Words Wednesday: Thomas Hardy

It’s Words Wednesday! Today we’re looking at one of our favorite English authors, Thomas Hardy.

Thomas Hardy Quote, Tess of the d'Urbervilles-8

This poignant Thomas Hardy quote comes from his 1891 novel, Tess of the d’Urbervilles: A Pure Woman Faithfully Presented.

Tess of the d’Urbervilles by Thomas Hardy

Tess of the d’Urbervilles takes place in Wessex, a fictional region that Hardy uses in several of his works. It follows the titular character, Tess (whose surname is actually Durbeyfield, a lower take on the original noble form). Through Tess’s experiences with romance, courtship, and loss of virginity, we see the difficult social expectations and sexual double standards that women faced at that time.

Throughout the novel, Hardy questions the nature of morality, worded thus by Tess’s deserting husband Angel:

What arrested him now as of value in life was less its beauty than its pathos. Having long discredited the old systems of mysticism, he now began to discredit the old appraisements of morality. He thought they wanted readjusting. Who was the moral man? Still more pertinently, who was the moral woman? The beauty or ugliness of a character lay not only in its achievements, but in its aims and impulses; its true history lay, not among things done, but among things willed.

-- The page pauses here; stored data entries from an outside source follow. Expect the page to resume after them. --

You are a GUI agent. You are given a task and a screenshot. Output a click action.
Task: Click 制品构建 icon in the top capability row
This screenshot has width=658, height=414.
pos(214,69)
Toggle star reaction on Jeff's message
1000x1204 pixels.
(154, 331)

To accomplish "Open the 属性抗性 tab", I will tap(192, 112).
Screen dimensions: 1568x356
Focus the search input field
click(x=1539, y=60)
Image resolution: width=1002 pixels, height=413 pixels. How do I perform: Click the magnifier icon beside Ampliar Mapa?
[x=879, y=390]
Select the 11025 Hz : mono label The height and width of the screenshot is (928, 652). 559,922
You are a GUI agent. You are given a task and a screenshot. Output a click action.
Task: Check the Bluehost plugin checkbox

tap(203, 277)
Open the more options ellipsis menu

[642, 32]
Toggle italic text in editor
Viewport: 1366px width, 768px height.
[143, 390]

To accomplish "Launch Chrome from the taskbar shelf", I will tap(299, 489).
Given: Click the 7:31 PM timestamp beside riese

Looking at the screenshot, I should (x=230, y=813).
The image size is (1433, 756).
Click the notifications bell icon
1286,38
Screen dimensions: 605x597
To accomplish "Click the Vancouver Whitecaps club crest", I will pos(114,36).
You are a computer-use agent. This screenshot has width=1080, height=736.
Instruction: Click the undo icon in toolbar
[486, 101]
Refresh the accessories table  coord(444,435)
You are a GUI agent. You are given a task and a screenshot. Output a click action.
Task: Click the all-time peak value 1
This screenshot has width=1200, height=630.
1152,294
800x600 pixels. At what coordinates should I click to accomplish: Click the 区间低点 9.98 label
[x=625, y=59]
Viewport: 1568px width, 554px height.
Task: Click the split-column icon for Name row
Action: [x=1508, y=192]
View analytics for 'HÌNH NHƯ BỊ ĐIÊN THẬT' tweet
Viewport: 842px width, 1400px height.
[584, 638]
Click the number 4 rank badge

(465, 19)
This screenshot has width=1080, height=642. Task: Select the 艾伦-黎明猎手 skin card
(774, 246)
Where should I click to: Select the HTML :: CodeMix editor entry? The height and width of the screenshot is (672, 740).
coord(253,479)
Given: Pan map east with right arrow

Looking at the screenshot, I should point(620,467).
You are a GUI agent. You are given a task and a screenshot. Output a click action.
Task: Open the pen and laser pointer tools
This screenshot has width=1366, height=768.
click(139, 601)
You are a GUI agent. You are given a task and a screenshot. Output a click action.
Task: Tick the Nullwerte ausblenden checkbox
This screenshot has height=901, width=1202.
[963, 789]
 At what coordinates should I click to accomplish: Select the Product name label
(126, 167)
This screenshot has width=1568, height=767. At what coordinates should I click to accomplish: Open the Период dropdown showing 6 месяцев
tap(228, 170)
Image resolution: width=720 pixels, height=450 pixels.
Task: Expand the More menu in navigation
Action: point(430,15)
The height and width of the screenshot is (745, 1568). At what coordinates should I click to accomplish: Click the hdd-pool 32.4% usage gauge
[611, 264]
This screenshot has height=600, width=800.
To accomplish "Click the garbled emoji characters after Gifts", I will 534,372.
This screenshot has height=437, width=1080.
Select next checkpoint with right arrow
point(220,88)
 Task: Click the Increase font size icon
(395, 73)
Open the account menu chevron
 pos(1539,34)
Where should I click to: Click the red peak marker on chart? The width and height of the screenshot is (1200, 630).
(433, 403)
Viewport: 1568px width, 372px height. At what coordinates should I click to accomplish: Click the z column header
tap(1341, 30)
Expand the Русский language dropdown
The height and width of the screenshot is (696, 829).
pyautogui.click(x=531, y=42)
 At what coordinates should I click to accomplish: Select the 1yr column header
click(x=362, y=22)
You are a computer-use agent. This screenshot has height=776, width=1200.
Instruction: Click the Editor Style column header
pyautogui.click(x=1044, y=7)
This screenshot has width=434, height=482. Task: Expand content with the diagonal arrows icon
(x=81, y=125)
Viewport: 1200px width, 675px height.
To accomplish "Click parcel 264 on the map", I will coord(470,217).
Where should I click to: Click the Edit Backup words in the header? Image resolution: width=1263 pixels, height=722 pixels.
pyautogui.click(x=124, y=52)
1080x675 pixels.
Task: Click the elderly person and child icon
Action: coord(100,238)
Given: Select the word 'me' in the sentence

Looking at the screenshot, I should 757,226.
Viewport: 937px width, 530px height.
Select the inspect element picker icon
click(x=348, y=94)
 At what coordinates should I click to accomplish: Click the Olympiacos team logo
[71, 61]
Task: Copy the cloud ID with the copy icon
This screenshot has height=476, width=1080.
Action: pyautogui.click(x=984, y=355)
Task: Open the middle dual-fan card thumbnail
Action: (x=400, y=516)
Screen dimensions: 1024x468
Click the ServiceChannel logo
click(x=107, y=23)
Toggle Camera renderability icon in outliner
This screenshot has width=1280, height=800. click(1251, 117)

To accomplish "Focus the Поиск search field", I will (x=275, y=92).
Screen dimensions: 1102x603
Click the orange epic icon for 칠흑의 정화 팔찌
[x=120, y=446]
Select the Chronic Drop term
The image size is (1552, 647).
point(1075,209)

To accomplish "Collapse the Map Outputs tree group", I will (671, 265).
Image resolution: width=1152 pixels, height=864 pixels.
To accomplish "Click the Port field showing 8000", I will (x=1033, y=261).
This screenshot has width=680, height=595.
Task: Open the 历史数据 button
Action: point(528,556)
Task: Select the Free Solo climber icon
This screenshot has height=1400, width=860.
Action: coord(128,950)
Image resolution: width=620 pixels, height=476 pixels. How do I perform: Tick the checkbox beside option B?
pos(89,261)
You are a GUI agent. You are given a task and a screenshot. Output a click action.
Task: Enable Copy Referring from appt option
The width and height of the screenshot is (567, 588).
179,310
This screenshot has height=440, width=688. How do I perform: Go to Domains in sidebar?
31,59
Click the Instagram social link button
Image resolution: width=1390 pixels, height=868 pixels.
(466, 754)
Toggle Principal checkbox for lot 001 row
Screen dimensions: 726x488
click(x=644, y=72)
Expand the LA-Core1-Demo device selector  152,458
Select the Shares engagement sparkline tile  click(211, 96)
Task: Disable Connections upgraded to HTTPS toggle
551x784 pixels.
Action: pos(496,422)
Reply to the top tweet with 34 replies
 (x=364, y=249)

Like many works of Victorian literature, Tess of the d’Urbervilles was originally published in serial form. If you aren’t too familiar with this once-common form of publishing, you may be surprised to learn how many famous works were originally serialized.

Thomas Hardy quote

Here’s the full paragraph from which this Thomas Hardy quote is taken (emphasis is ours):

In time she reached the edge of the vast escarpment below which stretched the loamy Vale of Blackmoor, now lying misty and still in the dawn. Instead of the colourless air of the uplands, the atmosphere down there was a deep blue. Instead of the great enclosures of a hundred acres in which she was now accustomed to toil, there were little fields below her of less than half-a-dozen acres, so numerous that they looked from this height like the meshes of a net. Here the landscape was whitey-brown; down there, as in Froom Valley, it was always green. Yet it was in that vale that her sorrow had taken shape, and she did not love it as formerly. Beauty to her, as to all who have felt, lay not in the thing, but in what the thing symbolized.